Le solite cose dette e ridette in campagna elettorale, ma che assumono un valore diverso se ribadite pubblicamente, e lanciate sui social, guarda caso il giorno prima del discorso con cui Giorgia Meloni chiederà la fiducia al Parlamento.

In questo sta a mio avviso la “fuga in avanti” del Capitano, pensata e voluta per dare l’impressione che la direzione di marcia del Governo sarà indicata dalla Lega.

Operazioni continuata con meticolosità alla sera nel salotto di Porta a Porta, in cui Salvini  oltre che aver ribadito la scaletta delle priorità, ha trovato anche lo spazio e la volontà per rilanciare il Ponte sullo Stretto di Messina.

Alla fine il  copione è risultato chiaro, ed è quello di presentare il leader della Lega come il “One Man Show” della politica italiana.

Immagino con quali urla di soddisfazione e di gioia sia stata accolta dai leghisti veneti l’individuazione del Ponte sullo Stretto come intervento prioritario per la Lega, quando lo Stato non ha messo un soldo sulla realizzazione della terza corsia della A4, nonostante i continui incidenti con un inaccettabile carico di morti.

Francamente mi sono stupito che fra le priorità uscite dal summit della Pontida School of Economics non ci sia stato alcun accenno all’autonomia differenziata.

E sì che il capitano dovrebbe sapere che forse quello dell’autonomia è l’unico tema che gli potrebbe fare recuperare consensi in Veneto e nel Nord Est, e probabilmente anche in Lombardia.

Credo che qualcuno gli abbia rappresentato la rabbia, la furia veneta.

Spero gli abbiano anche riferito che non è stato gradita la mancata indicazione di un Ministro Veneto della Lega, e che monta la protesta contro quella che qualcuno definisce “lombardopoli”, cioè la preponderanza di Ministri lombardi; oltre a Matteo Salvini, il bergamasco Roberto Calderoli, il varesotto Giancarlo Giorgetti, la comasca Alessandra Locatelli, il milanese Giuseppe Valditara.

Immagino gli abbiano riferito che i leghisti veneti non si sono sentiti  valorizzati dalla nomina di Lorenzo Fontana a Presidente della Camera, non solo perché si tratta di un ruolo eminentemente istituzionale, ma soprattutto perché Fontana viene percepito come un “salviniano di ferro poco legato al territorio”.

Ma i veneti sembrano non mollare, e immagino che il neo Ministro alle Autonomie Calderoli sappia che su di lui si concentrano molte aspettative.

Che si sia arrivato al “vedo” lo ha ben compreso Luca Zaia, tanto che nelle scorse ore ha dichiarato: “Il centrodestra non ha più alibi su questa storia.

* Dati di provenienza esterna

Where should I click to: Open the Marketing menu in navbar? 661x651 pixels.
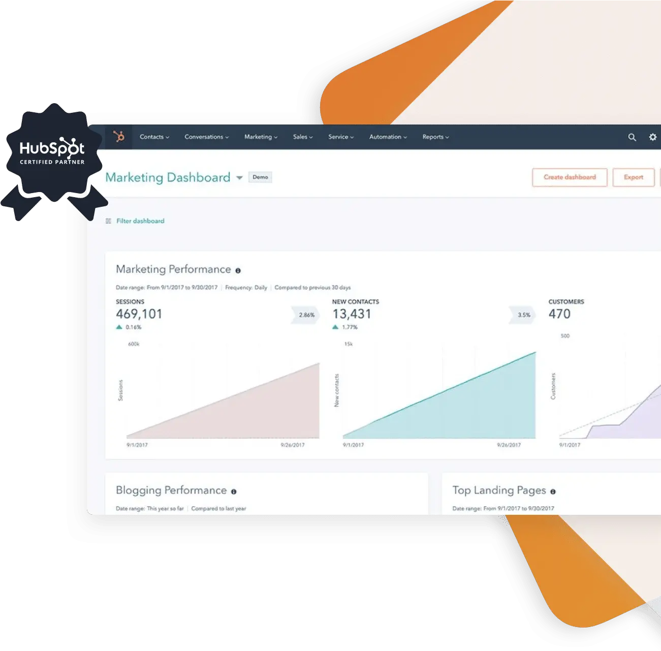pos(261,137)
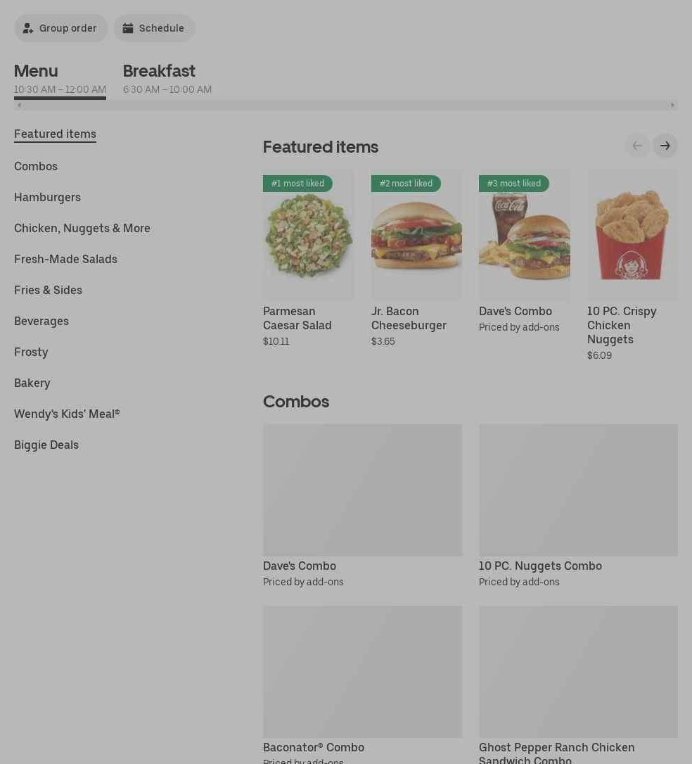Click the horizontal menu scrollbar track

(346, 106)
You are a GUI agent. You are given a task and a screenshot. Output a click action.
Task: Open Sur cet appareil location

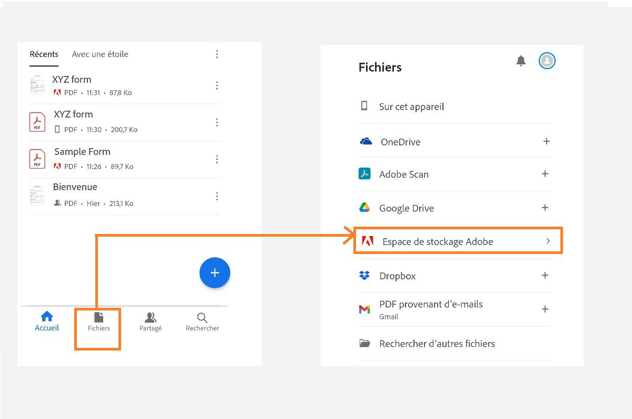pyautogui.click(x=411, y=106)
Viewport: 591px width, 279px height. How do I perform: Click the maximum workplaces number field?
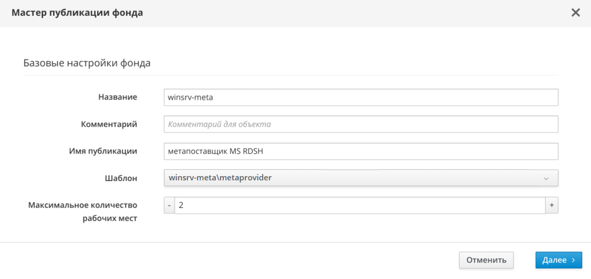(359, 205)
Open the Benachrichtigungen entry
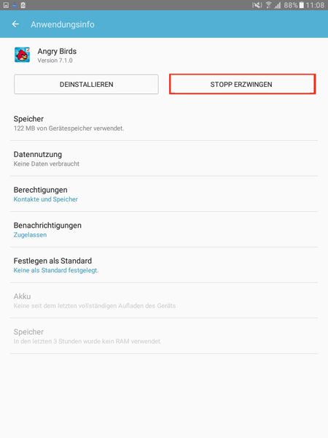 point(164,230)
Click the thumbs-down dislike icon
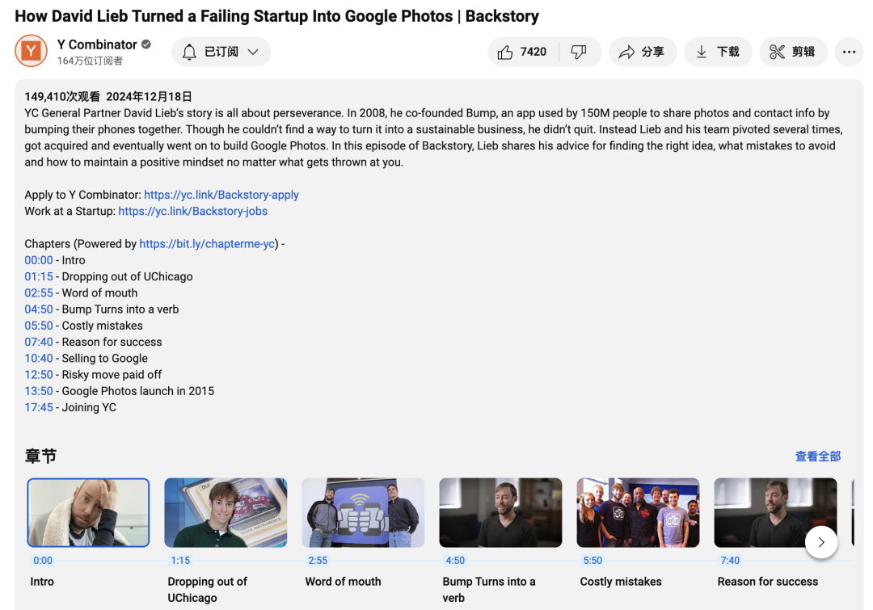This screenshot has height=610, width=873. [579, 53]
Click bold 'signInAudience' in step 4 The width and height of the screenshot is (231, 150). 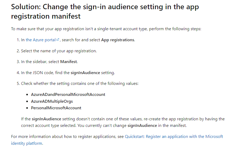point(85,73)
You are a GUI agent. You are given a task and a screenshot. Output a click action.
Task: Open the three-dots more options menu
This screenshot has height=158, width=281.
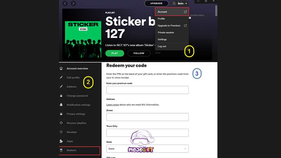point(158,53)
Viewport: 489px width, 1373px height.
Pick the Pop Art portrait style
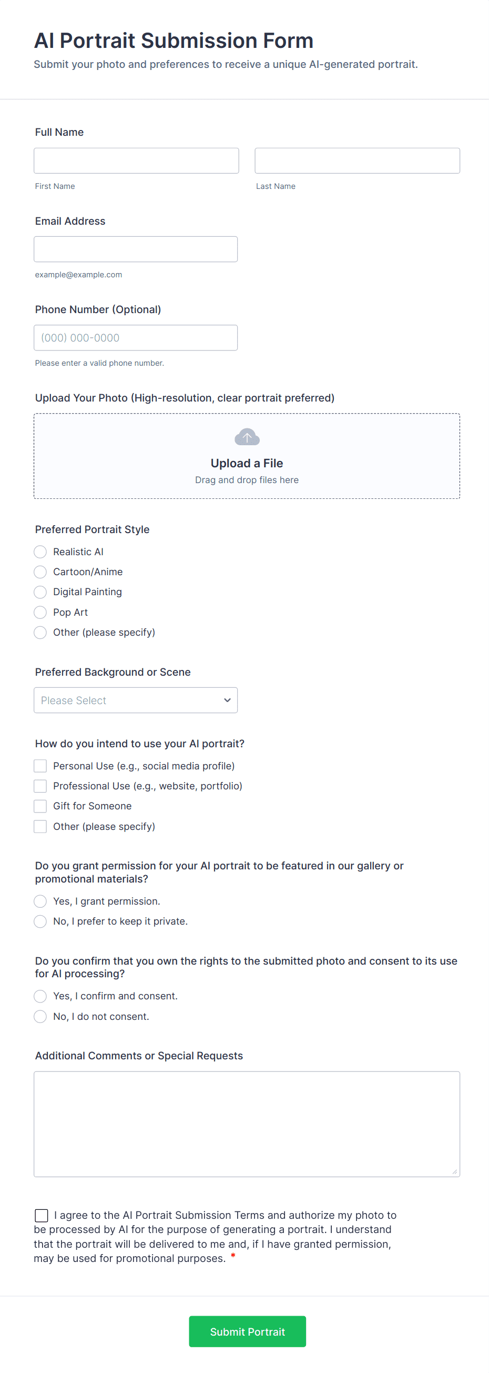(40, 612)
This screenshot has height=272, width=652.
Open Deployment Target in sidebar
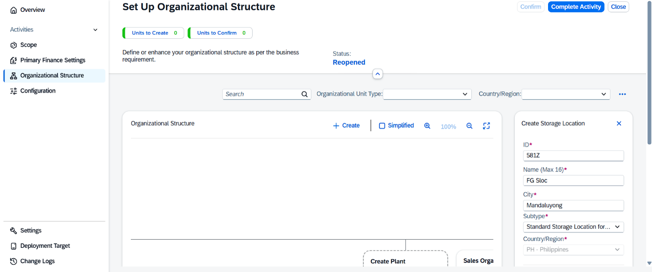pos(40,246)
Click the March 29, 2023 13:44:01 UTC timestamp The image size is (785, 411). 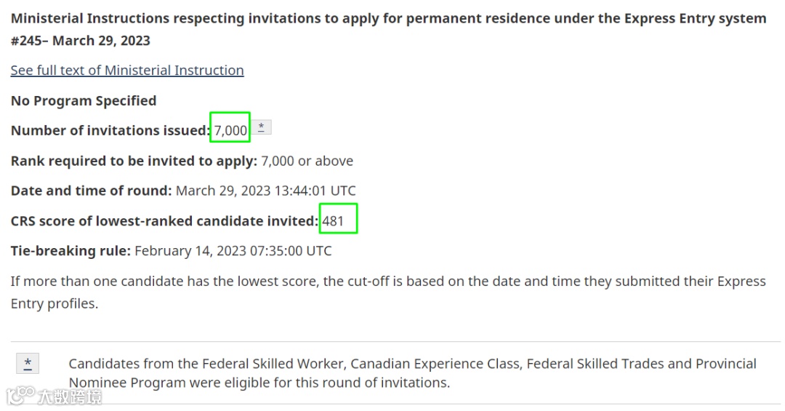(x=266, y=191)
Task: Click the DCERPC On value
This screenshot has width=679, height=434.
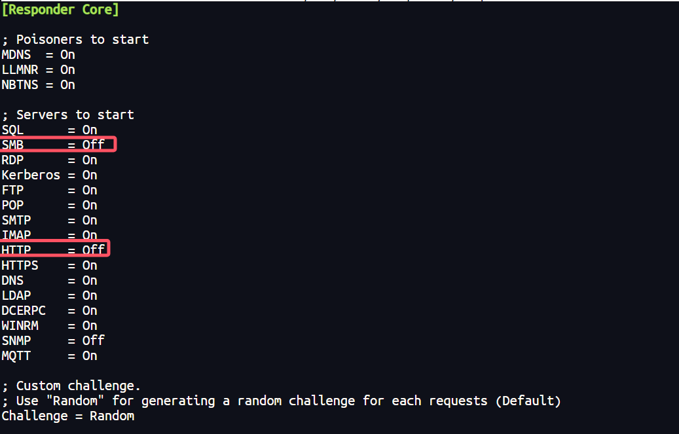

E voglio ricordare che Lega, FI e FdI hanno sostenuto quel quesito (il referendum celebrato 5 anni fa in Veneto) e il progetto presentato contestualmente. Lo dico a scanso di equivoci”. 

Chiudendo con un chiaro avvertimento: “Se il governo non garantirà un percorso verso l’autonomia del Veneto, il centrodestra farà fatica a presentarsi nuovamente in questi territori”.

Credo sia arrivato il momento per Luca Zaia di non limitarsi agli avvertimenti, che in questi cinque anni sono stati tanti e fino ad ora tutti inutili, e di far capire al Capitano ed al suo cerchio magico che in caso di ulteriori “calci del barattolo” sull’autonomia, la Liga veneta non potrà che trarre le dovute conseguenze, non esclusa la scissione.  

Così, tanto per non continuare a dare l’impressione di “abbaiare alla luna”.